Data shown:

>>>>>

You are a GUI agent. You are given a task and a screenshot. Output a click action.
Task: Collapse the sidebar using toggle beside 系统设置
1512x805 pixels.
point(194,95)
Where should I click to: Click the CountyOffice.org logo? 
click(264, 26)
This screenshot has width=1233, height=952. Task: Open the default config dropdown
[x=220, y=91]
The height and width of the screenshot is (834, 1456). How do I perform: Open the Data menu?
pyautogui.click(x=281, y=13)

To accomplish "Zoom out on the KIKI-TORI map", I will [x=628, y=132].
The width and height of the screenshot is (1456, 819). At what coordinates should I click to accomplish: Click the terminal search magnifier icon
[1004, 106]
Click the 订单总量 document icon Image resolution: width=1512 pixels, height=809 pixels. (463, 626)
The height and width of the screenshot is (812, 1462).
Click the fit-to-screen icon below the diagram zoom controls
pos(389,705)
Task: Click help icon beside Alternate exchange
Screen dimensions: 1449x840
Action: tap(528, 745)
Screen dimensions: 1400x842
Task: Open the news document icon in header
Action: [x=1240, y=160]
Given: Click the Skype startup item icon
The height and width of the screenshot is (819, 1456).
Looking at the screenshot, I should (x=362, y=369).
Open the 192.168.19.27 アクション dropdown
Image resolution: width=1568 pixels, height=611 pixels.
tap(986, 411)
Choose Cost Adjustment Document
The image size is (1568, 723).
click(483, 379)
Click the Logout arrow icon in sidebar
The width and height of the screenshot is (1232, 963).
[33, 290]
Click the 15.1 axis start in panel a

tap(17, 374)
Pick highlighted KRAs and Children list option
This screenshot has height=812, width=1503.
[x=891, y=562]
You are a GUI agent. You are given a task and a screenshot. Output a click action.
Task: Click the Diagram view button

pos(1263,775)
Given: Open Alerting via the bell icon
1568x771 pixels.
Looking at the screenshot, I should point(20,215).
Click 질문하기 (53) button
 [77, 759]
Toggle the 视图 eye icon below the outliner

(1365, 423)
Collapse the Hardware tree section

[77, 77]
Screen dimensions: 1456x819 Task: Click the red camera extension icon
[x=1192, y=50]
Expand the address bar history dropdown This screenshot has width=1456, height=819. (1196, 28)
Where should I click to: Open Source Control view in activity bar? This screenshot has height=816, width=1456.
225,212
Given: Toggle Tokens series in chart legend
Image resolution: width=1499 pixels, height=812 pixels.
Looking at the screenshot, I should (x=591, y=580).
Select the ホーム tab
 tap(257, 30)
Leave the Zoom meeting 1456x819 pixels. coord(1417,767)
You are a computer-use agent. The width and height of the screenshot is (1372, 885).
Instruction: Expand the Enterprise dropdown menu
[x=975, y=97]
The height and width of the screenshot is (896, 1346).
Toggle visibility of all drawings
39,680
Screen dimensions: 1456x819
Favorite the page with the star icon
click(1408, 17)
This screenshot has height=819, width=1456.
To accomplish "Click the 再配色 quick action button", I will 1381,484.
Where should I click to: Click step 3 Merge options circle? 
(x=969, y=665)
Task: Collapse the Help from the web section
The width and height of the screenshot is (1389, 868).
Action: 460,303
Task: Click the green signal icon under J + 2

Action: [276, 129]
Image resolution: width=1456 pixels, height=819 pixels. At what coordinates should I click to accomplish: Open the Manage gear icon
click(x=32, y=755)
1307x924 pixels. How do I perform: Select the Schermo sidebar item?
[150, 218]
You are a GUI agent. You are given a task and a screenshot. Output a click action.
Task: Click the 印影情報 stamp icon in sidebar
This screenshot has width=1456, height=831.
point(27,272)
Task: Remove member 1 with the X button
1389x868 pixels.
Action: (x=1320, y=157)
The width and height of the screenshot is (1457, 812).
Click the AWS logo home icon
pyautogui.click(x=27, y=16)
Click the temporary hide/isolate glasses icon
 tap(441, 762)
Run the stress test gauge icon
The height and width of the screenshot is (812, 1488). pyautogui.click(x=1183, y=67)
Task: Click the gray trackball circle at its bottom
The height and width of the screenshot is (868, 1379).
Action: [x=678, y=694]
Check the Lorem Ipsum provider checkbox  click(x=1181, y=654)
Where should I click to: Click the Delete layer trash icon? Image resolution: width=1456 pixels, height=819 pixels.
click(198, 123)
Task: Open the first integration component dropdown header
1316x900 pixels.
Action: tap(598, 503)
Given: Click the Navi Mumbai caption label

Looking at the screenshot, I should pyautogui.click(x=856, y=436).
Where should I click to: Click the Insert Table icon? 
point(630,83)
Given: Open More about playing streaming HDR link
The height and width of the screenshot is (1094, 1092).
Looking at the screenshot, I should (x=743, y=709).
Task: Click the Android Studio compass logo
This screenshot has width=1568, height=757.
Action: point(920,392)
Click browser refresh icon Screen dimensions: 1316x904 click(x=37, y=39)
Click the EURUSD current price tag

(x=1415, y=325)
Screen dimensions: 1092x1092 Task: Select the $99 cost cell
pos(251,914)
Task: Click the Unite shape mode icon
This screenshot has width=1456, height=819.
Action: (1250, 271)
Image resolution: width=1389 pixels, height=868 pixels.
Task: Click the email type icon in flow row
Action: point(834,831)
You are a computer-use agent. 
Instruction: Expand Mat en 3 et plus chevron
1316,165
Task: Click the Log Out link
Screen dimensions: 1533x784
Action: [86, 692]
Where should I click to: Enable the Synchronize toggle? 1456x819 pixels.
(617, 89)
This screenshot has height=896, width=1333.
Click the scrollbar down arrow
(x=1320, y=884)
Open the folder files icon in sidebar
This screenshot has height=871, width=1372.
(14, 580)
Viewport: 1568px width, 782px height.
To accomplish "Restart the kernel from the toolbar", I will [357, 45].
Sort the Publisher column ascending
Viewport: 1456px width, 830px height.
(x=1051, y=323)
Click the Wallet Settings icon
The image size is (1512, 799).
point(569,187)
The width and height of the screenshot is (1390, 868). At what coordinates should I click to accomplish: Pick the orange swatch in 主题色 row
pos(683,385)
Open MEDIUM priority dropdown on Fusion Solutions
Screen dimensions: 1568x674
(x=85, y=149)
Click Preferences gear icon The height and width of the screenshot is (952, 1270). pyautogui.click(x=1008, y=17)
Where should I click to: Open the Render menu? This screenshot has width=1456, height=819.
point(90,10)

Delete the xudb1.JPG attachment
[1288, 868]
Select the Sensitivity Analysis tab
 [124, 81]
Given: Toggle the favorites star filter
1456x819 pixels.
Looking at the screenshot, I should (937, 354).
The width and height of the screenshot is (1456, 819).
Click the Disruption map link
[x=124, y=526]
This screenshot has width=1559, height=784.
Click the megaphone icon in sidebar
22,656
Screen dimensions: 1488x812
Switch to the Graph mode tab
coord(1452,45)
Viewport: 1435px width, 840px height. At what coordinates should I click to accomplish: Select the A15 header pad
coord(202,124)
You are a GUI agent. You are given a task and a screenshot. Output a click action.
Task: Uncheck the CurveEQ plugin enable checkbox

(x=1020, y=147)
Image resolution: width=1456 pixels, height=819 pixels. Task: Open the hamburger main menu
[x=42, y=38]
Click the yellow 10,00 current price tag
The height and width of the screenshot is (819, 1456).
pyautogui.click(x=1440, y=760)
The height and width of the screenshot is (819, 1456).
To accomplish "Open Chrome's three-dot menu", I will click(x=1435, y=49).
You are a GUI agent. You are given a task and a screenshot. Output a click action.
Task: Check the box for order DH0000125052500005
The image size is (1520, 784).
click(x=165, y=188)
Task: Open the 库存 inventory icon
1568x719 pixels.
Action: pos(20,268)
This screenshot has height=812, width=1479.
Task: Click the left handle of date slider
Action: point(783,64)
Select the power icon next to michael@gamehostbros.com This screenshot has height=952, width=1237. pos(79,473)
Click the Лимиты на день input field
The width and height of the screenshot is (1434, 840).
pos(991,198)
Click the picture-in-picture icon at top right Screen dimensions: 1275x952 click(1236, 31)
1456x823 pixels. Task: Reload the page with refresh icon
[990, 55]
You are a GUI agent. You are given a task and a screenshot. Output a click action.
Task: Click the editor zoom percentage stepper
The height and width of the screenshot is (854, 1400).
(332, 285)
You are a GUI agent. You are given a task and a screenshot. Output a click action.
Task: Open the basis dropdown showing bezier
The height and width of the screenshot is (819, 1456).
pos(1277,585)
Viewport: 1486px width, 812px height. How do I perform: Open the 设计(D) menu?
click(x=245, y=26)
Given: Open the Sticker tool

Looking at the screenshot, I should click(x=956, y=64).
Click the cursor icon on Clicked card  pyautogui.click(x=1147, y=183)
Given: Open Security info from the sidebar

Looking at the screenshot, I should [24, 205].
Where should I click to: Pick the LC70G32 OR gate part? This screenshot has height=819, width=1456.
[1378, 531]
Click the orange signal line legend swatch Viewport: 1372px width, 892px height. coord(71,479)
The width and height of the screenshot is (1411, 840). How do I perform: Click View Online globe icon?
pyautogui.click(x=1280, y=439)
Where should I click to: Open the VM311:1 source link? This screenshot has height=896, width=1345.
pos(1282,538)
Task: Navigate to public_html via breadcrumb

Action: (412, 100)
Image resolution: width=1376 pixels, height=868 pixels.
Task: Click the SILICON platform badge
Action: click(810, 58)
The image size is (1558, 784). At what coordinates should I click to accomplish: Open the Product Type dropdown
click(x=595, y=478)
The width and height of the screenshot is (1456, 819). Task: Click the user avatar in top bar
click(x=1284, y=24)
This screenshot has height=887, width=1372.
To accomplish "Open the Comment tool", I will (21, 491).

<<<<<

Instructions for the task: Please transcribe word for word the lines from the line with "The image size is (1558, 784)." to the end of the material, both ends included.

Task output:
The image size is (1558, 784). At what coordinates should I click to accomplish: Open the Product Type dropdown
click(x=595, y=478)
The width and height of the screenshot is (1456, 819). Task: Click the user avatar in top bar
click(x=1284, y=24)
This screenshot has height=887, width=1372.
To accomplish "Open the Comment tool", I will (21, 491).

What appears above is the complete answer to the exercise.